Я навесил палку на руку и весьма охотно полез в боковой карман сюртука за бумажником, решив дать и ему немного радости. Вынув бумажник, я при слабом свете отдаленного фонаря стал рыться в нем и вдруг увидел у самого моего горла пару огромнейших лап, затем почувствовал, что мне не хватает воздуха, — видимо, бродяга был специалистом своего дела.

Помню борьбу, помню, что мне удалось освободиться из цепких пальцев, помню, как я крикнул, выталкивая воздух из полузадушенного горла, как я отбросил бродягу, сам не подозревая о своей недюжинной физической силе.

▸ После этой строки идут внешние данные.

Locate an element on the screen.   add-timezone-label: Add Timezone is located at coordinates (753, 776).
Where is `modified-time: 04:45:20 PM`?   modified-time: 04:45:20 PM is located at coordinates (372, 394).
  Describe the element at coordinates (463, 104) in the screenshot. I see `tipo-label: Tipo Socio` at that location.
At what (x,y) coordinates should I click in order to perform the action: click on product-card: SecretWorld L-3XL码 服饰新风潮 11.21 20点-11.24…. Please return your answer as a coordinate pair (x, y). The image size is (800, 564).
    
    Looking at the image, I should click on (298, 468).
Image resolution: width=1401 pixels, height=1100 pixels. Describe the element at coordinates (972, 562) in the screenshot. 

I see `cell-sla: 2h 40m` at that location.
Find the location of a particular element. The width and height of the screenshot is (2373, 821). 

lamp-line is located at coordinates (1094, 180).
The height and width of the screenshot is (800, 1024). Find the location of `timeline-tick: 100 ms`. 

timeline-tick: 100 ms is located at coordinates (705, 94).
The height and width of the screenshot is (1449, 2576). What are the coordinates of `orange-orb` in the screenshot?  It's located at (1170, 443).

— Ну и черт с тобой, если ты такой несговорчивый, — сказал бродяга, видимо, собираясь повернуться и отправиться дальше за новыми подвигами. И тут-то я совершил то, чему оправдания не найду никогда. Я перебросил палку в правую руку, взяв ее за конец, и кинулся на бродягу, он побежал от меня, испуская дикие вопли. Я гнался за человеком, как зверь, Глисс, с жаждой убить его, с палкой в одной руке, с бумажником в другой. Мы пробежали почти всю улицу, я настиг его и сзади, сзади, Глисс, с размаху с остервенением ударил его палкой по виску. Он рухнул, опрокинувшись назад, на затылок. Увидев несущегося вперед с револьвером полицейского, я бросился бежать. Инстинктивно кинулся вбок, в темный переулок и, путаясь в мешанине каких-то тупиков, пустырей и переулков, выбрался к остановке подземки. Вид у меня был, наверное, достаточно дикий, — немногие поздние пассажиры смотрели на меня с изумлением. Мод все знает, Глисс, — до самого момента ареста мы сидели, прижавшись друг к другу, оцепенев от обрушившегося на нас несчастья…

— А твой припадок, Сандерс? Значит, он тоже был инсценирован? — спросил я.

— Все, с начала до конца, — воскликнул он, останавливаясь передо мной и выгибая пальцы сплетенных рук так, что, казалось, лопнут сухожилия, — было ложью!.. И припадок, прорепетированный мной несколько раз, и музыка Мод, и ее беспокойство, — все, все с начала до конца! Все было подстроено, обдумано до мелочей, включая сюда и спешную постройку винтовой лестницы из спальни на второй этаж. Если бы все кончилось благополучно, все это получило бы свое оправдание, создало бы картину блестящей шутки. А сейчас… — и с тихим стоном Сандерс опустился на диван.